## THE PROBLEM
Word for word, set down the lines from the one that contains "The image size" through the final line of the data; no pictures belong in the copy.

(Screenshot grounding data)
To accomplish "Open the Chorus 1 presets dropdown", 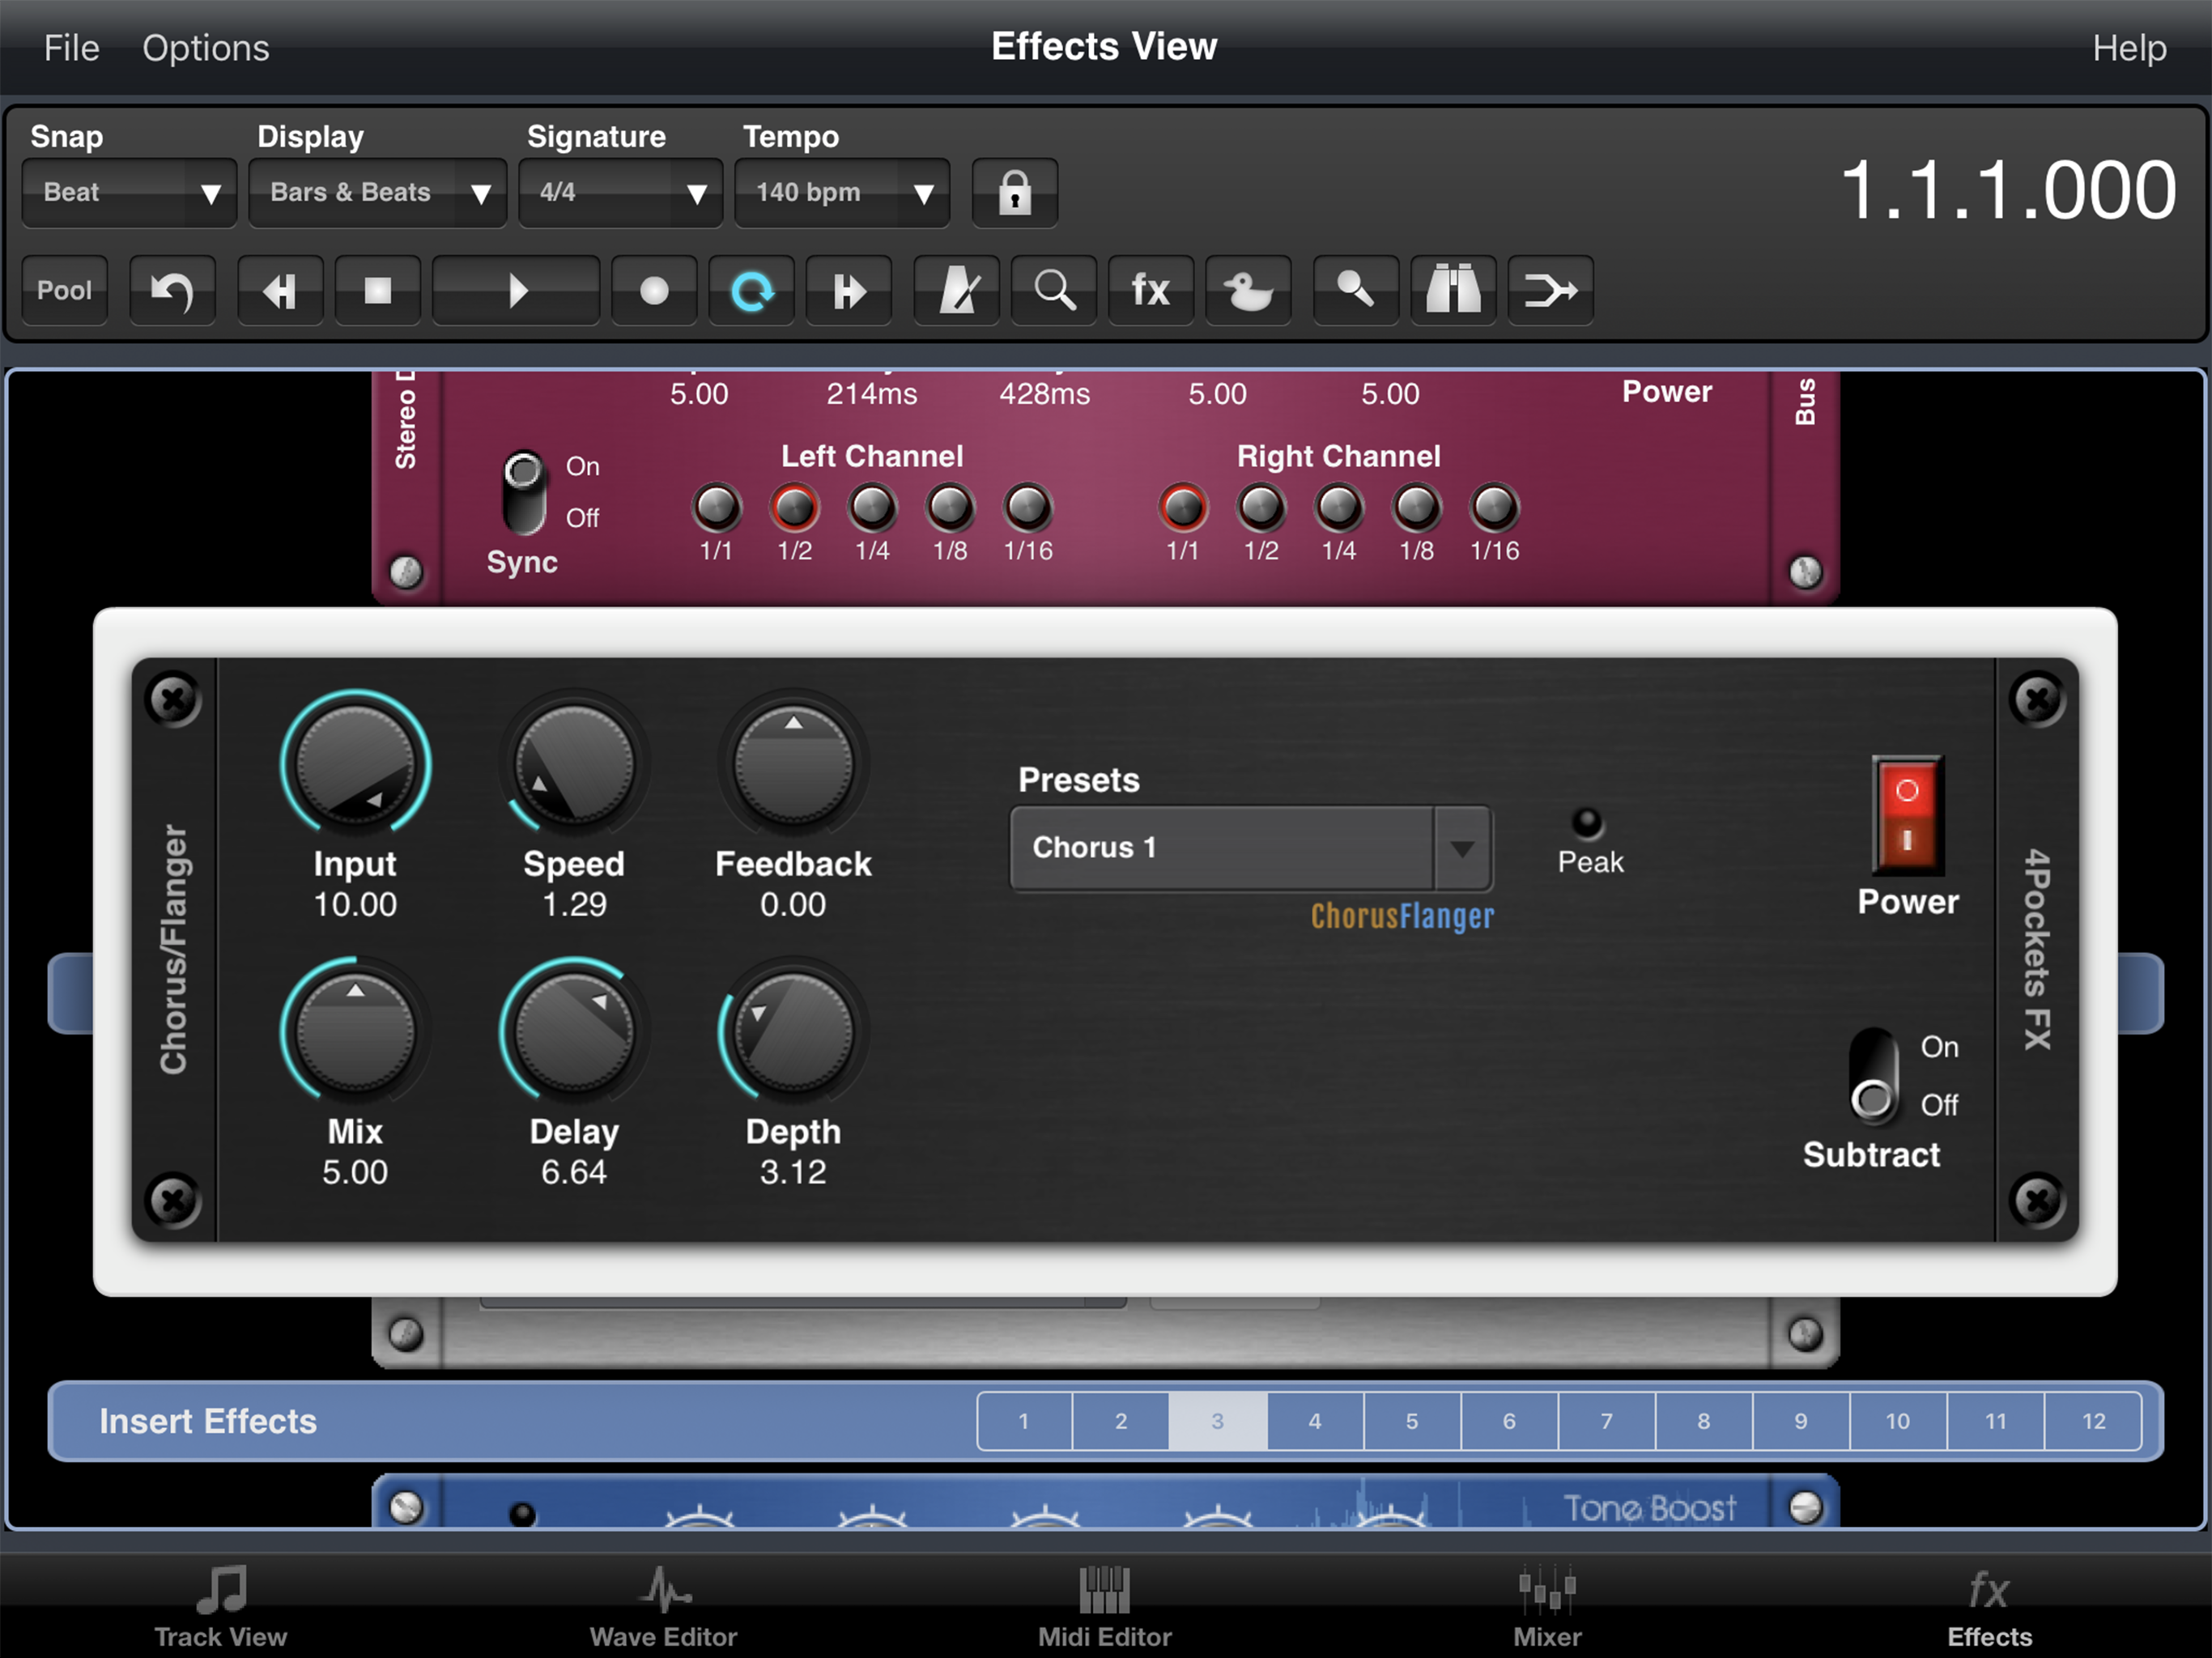I will [1251, 848].
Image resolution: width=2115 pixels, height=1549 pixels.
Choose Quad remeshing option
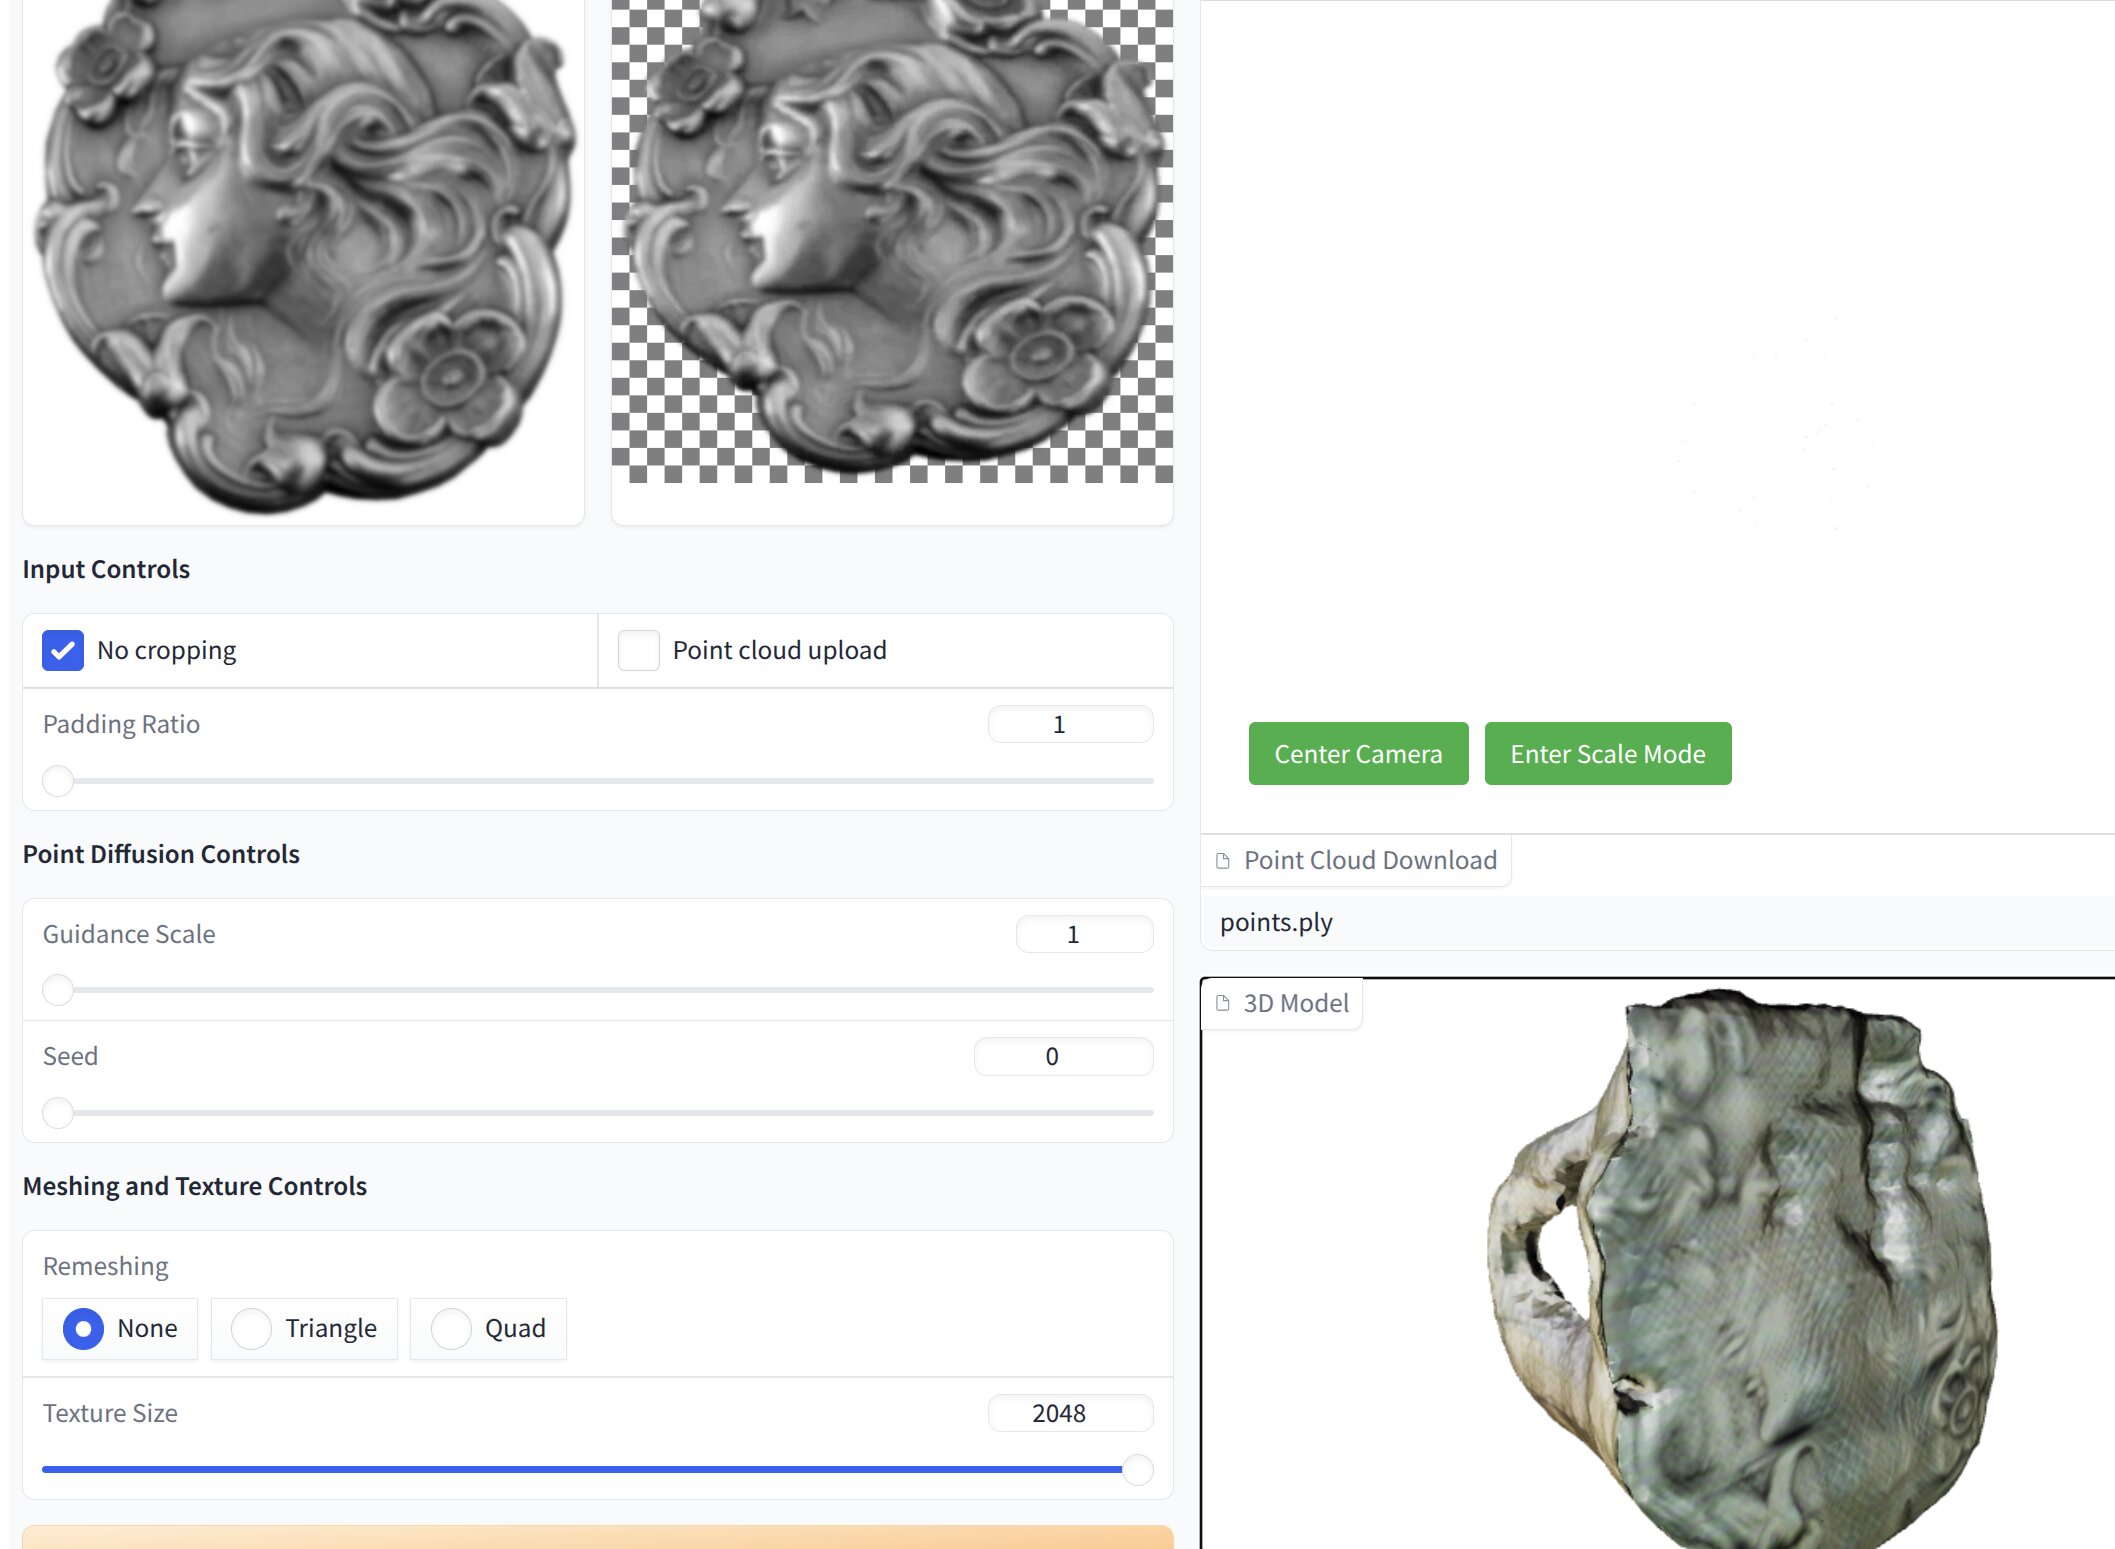[x=451, y=1329]
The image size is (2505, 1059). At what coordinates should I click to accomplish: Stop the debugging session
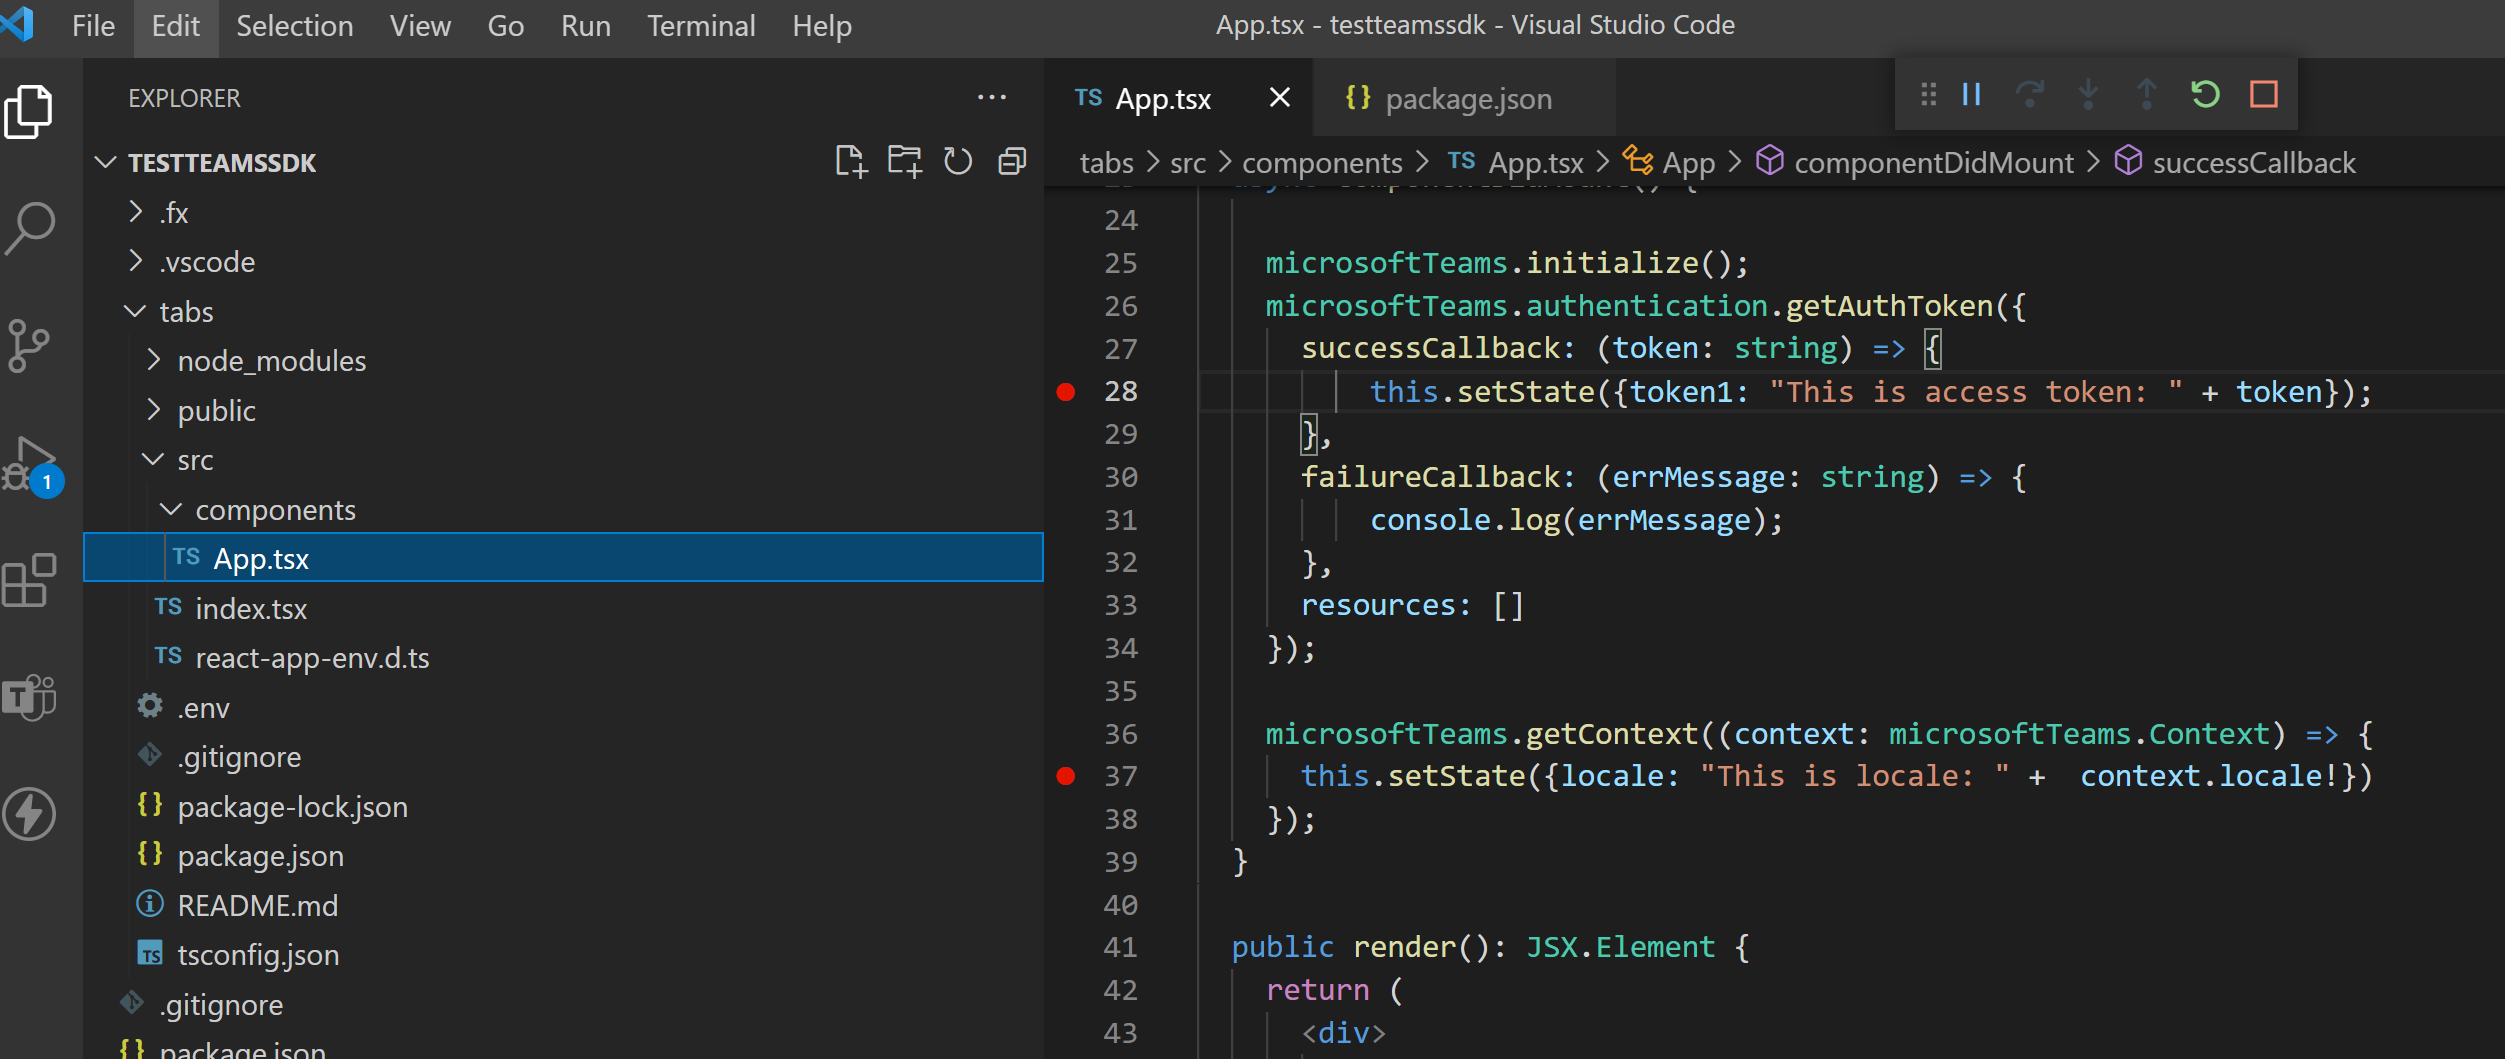tap(2265, 94)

## YOUR RESPONSE
The image size is (2505, 1059). At what coordinates should I click to accomplish: Stop the debugging session
tap(2265, 94)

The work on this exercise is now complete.